_GIVEN REQUEST_
Render everything in the listing from the line containing "Given: Click yellow" down to the line containing "tap(9, 161)" as a numbered list, with blank lines omitted.

_ENTRIES PROVIDED_
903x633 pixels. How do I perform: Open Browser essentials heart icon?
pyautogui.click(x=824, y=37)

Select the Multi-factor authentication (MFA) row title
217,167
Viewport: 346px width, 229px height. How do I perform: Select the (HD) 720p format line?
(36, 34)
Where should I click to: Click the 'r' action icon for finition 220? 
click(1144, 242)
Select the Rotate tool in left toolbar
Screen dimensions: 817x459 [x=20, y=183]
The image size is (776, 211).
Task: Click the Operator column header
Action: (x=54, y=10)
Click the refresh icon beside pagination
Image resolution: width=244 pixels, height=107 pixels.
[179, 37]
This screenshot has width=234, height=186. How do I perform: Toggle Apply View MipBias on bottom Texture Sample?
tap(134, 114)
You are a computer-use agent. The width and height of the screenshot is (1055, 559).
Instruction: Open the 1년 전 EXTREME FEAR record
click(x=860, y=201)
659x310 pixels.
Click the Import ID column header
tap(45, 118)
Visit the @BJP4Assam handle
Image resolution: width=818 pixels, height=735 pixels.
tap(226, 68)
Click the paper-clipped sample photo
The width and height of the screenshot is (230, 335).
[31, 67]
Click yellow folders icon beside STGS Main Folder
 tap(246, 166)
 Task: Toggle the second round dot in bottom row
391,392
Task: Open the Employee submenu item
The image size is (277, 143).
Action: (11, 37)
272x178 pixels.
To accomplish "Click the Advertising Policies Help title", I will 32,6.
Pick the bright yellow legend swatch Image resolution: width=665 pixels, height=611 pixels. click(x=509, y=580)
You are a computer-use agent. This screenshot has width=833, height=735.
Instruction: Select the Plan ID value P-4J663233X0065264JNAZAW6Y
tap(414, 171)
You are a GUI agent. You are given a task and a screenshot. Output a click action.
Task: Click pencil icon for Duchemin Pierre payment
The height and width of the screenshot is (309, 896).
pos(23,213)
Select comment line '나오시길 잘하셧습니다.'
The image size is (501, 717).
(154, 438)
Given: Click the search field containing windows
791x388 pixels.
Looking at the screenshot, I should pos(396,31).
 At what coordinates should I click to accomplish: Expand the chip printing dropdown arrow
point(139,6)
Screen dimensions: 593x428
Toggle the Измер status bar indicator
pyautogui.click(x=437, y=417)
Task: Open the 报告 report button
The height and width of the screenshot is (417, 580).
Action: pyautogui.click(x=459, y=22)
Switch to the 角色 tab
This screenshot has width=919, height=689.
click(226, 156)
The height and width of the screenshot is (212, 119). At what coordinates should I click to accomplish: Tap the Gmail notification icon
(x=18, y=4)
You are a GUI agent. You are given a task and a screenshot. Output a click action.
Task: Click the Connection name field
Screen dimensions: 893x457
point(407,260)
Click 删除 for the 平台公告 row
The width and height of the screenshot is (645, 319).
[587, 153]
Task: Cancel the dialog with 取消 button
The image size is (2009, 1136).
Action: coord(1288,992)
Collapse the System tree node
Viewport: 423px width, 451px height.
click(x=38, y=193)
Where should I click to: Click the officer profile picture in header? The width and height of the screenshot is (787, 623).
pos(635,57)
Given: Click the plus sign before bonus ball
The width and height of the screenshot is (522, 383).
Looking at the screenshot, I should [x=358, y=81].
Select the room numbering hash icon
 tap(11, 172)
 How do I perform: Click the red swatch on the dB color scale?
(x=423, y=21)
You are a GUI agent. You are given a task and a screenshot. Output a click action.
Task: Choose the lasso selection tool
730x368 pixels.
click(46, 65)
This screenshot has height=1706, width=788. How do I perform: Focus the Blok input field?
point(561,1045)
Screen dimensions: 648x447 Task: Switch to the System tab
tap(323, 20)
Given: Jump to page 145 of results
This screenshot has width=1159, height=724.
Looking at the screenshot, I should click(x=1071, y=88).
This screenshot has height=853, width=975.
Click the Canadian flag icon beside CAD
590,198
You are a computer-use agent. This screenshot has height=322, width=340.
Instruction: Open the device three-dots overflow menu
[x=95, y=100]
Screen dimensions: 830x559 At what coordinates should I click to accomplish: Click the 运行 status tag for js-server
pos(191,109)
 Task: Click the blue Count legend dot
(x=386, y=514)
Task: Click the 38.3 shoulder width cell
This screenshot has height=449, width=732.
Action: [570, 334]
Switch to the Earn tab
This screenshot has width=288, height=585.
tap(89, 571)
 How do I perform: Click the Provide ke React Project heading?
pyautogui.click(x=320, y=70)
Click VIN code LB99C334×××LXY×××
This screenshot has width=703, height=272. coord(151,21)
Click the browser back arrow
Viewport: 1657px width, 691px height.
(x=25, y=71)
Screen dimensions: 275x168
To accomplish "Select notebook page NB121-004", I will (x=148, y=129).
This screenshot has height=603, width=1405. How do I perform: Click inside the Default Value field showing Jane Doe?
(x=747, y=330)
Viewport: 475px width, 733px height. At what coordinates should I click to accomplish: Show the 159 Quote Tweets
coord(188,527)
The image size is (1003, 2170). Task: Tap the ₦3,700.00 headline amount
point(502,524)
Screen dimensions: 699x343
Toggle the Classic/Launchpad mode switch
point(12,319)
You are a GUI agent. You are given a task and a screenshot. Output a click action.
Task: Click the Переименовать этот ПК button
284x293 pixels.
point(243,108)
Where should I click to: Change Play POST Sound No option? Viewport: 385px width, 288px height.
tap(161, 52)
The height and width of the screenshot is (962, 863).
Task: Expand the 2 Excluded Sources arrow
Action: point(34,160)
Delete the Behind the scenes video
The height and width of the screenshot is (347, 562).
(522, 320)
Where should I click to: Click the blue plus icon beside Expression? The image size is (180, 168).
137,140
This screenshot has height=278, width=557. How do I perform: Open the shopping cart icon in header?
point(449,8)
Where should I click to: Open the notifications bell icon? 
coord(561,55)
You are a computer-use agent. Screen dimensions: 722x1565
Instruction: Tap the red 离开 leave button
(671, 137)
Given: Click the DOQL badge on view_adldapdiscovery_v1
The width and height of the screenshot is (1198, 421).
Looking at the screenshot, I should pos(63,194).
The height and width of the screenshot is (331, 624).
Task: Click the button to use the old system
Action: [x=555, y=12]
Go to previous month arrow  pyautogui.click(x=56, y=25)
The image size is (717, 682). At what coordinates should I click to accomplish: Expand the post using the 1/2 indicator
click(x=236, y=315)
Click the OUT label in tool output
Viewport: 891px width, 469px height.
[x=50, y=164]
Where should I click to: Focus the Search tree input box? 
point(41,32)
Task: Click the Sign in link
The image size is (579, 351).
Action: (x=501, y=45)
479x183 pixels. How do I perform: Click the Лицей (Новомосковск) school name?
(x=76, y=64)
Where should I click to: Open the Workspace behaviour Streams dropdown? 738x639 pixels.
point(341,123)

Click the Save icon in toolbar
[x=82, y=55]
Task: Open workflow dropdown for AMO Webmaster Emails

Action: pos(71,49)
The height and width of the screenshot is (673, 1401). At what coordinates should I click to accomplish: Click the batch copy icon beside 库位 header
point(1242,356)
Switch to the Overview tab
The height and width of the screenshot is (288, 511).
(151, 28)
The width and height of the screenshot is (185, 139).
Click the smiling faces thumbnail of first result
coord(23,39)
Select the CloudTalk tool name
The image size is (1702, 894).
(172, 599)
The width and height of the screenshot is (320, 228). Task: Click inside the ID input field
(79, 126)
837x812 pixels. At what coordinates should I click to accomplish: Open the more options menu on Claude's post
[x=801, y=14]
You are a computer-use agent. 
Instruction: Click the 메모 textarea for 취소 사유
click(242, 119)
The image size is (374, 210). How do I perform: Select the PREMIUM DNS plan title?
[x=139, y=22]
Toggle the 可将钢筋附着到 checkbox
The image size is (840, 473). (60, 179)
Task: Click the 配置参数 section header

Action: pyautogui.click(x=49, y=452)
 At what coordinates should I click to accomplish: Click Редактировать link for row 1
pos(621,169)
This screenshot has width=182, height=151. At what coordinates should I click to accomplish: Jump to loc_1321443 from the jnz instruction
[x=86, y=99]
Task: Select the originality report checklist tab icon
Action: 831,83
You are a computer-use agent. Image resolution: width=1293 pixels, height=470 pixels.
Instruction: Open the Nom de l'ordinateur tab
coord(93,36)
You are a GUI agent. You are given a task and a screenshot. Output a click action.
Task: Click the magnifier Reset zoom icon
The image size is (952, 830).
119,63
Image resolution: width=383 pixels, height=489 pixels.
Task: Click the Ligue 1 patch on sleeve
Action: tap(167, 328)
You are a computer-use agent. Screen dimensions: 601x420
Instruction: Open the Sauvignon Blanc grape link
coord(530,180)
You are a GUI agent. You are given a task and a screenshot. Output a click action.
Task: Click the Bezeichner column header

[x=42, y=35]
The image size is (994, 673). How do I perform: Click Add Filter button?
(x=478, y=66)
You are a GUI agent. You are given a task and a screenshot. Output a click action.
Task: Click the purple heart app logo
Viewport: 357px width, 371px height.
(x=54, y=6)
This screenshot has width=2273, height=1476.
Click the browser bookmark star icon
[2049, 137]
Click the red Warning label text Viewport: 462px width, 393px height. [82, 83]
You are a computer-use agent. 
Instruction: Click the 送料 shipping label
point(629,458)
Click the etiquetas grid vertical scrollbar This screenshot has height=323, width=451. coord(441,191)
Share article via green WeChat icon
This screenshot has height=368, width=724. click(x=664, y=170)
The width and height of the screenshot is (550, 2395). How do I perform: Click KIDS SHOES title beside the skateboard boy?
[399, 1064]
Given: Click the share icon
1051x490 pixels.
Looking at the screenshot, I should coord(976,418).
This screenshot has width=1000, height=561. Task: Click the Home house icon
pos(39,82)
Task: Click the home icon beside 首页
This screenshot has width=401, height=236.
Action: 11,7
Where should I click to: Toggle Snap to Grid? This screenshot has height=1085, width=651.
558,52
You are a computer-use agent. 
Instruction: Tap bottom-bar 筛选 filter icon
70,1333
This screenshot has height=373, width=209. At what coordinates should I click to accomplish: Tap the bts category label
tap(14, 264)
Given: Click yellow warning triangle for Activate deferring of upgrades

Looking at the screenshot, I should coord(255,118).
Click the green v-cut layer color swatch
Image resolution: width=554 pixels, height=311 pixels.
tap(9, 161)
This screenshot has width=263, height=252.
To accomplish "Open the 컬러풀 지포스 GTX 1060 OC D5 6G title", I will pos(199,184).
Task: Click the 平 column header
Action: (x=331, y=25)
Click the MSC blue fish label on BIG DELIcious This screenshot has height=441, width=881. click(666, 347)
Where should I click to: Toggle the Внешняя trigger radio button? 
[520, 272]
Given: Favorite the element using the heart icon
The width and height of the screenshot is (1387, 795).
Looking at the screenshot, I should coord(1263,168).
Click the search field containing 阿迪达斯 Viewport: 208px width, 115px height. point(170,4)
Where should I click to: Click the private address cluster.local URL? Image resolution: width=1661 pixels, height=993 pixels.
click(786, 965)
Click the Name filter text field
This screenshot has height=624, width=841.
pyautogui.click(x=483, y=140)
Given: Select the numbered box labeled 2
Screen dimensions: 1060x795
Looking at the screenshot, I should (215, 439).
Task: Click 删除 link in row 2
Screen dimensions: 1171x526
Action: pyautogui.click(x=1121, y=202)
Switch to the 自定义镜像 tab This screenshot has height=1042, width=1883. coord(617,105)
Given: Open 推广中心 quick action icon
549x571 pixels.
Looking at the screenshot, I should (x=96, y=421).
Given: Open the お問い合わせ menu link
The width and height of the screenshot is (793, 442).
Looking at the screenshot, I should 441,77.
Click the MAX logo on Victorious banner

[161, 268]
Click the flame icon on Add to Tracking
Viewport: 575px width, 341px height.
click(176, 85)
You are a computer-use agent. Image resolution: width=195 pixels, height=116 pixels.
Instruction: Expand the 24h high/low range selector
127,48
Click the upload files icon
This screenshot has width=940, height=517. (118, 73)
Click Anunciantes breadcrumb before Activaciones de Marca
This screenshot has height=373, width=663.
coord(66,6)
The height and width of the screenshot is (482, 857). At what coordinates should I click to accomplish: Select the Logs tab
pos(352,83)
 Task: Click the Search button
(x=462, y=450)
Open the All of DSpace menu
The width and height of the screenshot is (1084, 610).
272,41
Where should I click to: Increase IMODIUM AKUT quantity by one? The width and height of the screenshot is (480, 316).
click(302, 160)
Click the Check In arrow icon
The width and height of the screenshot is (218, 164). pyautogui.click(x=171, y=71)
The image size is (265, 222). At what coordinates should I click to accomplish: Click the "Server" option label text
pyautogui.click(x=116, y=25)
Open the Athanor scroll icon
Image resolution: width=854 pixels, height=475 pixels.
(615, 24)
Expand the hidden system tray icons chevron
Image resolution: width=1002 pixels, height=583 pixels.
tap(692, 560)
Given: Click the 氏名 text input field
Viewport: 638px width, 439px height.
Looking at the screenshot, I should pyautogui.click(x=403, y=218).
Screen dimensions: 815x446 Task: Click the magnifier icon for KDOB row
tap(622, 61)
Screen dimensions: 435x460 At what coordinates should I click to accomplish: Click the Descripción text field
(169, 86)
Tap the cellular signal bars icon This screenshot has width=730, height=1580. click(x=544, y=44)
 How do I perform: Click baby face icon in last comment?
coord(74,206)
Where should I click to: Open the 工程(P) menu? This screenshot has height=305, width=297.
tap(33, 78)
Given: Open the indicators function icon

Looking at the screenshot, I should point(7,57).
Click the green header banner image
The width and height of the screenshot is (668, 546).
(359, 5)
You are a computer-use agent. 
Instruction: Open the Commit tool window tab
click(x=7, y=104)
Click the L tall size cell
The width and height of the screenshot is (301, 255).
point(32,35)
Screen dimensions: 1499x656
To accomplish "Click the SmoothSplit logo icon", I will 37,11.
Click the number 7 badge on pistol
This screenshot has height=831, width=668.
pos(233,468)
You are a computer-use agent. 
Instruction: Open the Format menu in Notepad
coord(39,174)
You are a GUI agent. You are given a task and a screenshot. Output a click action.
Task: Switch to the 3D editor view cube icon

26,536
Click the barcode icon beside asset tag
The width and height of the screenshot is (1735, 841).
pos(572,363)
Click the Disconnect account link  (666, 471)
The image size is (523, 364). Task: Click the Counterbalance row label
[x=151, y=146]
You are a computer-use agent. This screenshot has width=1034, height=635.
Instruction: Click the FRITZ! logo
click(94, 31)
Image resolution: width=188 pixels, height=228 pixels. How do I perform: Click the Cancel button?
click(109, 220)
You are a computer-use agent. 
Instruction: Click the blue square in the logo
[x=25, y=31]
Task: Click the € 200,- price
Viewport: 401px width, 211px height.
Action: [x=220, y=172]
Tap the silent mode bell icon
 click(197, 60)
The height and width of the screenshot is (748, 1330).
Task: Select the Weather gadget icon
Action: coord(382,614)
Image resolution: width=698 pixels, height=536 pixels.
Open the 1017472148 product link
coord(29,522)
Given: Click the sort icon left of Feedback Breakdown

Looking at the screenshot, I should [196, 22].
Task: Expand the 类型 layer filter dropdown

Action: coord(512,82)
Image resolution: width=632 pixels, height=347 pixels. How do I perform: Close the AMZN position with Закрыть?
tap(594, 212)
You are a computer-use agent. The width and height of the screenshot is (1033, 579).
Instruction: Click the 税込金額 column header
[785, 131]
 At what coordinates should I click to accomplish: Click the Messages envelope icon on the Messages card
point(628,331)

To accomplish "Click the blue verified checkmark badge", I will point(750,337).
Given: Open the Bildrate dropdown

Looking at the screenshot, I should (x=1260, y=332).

_SOLUTION TO THIS EXERCISE_
1. Given: Click yellow warning triangle for Activate deferring of upgrades
2. Looking at the screenshot, I should coord(255,118).
3. Click the green v-cut layer color swatch
4. Image resolution: width=554 pixels, height=311 pixels.
5. tap(9, 161)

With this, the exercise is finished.